Пушкин не мог не принять царской «милости», однако открыто демонстрировал свое недовольство: отказался шить камер-юнкерский мундир, и друзьям пришлось почти насильно купить ему по случаю мундир с чужого плеча, пропускал придворные церемонии, вызывая недовольство царя. Встретив царя впервые после принятия в службу на балу у графини Бобринской, Пушкин не поблагодарил его за пожалованный ему чин (что абсолютно требовалось этикетом), а завел разговор о Пугачеве, над историей которого он работал: он разговаривал с царем не как камер-юнкер, а как поэт и историк.
Наталья Николаевна отнеслась к камер-юнкерству мужа иначе.
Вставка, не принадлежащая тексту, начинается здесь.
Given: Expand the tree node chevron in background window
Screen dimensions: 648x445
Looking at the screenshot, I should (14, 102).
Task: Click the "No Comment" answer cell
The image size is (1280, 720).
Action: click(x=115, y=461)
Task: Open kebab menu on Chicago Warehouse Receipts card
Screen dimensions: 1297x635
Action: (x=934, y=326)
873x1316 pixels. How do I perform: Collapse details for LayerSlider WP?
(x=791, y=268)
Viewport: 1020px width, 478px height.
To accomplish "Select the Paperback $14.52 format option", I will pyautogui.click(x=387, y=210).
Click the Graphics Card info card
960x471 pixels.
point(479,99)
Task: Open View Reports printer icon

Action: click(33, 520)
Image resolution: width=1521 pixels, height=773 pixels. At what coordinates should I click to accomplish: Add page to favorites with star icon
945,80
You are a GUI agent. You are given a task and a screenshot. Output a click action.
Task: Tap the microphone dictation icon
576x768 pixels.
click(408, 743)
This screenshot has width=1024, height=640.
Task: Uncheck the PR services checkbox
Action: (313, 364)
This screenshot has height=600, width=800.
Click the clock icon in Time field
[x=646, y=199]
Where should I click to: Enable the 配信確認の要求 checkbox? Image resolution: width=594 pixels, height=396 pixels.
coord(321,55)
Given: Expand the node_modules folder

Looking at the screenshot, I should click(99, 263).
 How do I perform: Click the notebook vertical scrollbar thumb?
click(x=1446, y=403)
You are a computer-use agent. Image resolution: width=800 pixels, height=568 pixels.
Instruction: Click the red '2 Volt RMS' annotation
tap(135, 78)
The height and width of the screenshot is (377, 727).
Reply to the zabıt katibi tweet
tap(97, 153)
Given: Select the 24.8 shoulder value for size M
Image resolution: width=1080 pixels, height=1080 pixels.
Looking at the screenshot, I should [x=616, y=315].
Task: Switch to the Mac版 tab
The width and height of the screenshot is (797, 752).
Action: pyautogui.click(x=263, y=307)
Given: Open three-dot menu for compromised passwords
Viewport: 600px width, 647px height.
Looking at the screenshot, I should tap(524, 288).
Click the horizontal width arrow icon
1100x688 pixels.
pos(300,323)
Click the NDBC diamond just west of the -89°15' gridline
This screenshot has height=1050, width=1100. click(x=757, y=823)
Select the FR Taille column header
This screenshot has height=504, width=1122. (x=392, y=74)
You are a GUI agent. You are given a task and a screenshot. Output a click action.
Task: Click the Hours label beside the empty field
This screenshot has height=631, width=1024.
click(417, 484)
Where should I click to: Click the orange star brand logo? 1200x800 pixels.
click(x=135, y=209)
Ей едва исполнилось двадцать два года. Ей хотелось веселиться, ей нравились балы, на которых она была первой красавицей. Она как бы вознаграждала себя за безрадостные детство и юность в угрюмом доме, между полубезумным (а вскоре совсем сошедшим с ума) отцом и матерью, страдавшей запоями. Как жена камер-юнкера, она становилась обязательной участницей не только торжественных балов и приемов в Зимнем дворце, но и пользовавшихся гораздо большим престижем в петербургском свете интимных придворных балов и раутов в Аничковом дворце, куда допускались лишь самые избранные и близкие царской семье лица. Ей льстило, что красота ее произвела впечатление на самого царя, который платонически за ней ухаживал. У Пушкина не было оснований опасаться за нравственность своей жены, которой он верил беспредельно, но ухаживания эти были ему тягостны, так как порождали светские сплетни.
Свет и двор сразу же стали силой, которая, заявляя свои права на душу и интересы Натальи Николаевны, грозила разрушить пушкинский идеал дома и семьи. Пушкин отвечал насмешками, стараясь развенчать в глазах Натальи Николаевны обаяние «светской суеты». Сообщая же сплетни, которые на ее счет ходят по Москве, он писал: «Видно, что ты кого-то довела до такого отчаяния своим кокетством и жестокости, что он завел себе в утешение гарем из театральных воспитанниц. Не хорошо, мой ангел: скромность есть лучшее украшение Вашего пола» (XVI, 112–113). «Кто-то» здесь — Николай I.
Тяжба со светом за душу Натальи Николаевны неотступно занимала мысли Пушкина. Строя свой Дом, он сочувственно вспоминал стихи Кантемира:
Щей горшок, да сам большой, хозяин я дома…[152]Однако еще только обдумывая свой идеал семейной жизни, он понял, что необходимым условием реализации его планов является Хозяйка. Как позже Лев Толстой, он задумал «жениться на барышне» (выражение из лексикона Л. Толстого в период обдумывания им планов семейной жизни) и сделать ее Хозяйкой Дома. Строку Кантемира он характерно переделал:
Мой идеал теперь — хозяйка, Мои желания — покой, Да щей горшок, да сам большой (VI, 201).